Nothing but the lines from the one containing "24 (661, 892)" through the end of the entries below should be set down, each exactly as written.

◇ ◇ ◇ ◇ ◇ ◇ ◇

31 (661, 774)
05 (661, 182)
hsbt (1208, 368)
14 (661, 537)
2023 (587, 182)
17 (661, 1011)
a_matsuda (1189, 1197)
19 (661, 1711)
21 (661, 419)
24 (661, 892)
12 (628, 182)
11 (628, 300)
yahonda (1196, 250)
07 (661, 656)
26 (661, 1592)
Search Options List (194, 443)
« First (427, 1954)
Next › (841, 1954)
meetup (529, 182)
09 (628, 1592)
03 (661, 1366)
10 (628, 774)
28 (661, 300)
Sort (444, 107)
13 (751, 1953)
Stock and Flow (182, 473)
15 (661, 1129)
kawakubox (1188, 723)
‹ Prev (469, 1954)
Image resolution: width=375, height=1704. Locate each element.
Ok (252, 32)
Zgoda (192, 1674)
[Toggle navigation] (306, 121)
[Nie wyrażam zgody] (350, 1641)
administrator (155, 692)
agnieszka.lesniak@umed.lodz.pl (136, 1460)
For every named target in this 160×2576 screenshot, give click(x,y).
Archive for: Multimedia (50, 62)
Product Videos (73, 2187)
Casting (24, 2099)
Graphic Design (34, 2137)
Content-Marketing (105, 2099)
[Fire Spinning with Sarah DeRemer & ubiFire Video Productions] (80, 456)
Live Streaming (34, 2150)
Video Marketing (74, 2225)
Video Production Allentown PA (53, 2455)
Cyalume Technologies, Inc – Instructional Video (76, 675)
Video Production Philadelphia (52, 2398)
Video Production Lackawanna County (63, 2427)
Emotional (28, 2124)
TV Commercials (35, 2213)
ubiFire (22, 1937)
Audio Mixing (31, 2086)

◇ ◇ ◇ ◇ ◇ ◇ ◇

Task output:
24 (661, 892)
12 (628, 182)
11 (628, 300)
yahonda (1196, 250)
07 (661, 656)
26 (661, 1592)
Search Options List (194, 443)
« First (427, 1954)
Next › (841, 1954)
meetup (529, 182)
09 (628, 1592)
03 (661, 1366)
10 (628, 774)
28 (661, 300)
Sort (444, 107)
13 (751, 1953)
Stock and Flow (182, 473)
15 (661, 1129)
kawakubox (1188, 723)
‹ Prev (469, 1954)
Image resolution: width=375, height=1704. Locate each element.
Ok (252, 32)
Zgoda (192, 1674)
[Toggle navigation] (306, 121)
[Nie wyrażam zgody] (350, 1641)
administrator (155, 692)
agnieszka.lesniak@umed.lodz.pl (136, 1460)
For every named target in this 160×2576 screenshot, give click(x,y).
Archive for: Multimedia (50, 62)
Product Videos (73, 2187)
Casting (24, 2099)
Graphic Design (34, 2137)
Content-Marketing (105, 2099)
[Fire Spinning with Sarah DeRemer & ubiFire Video Productions] (80, 456)
Live Streaming (34, 2150)
Video Marketing (74, 2225)
Video Production Allentown PA (53, 2455)
Cyalume Technologies, Inc – Instructional Video (76, 675)
Video Production Philadelphia (52, 2398)
Video Production Lackawanna County (63, 2427)
Emotional (28, 2124)
TV Commercials (35, 2213)
ubiFire (22, 1937)
Audio Mixing (31, 2086)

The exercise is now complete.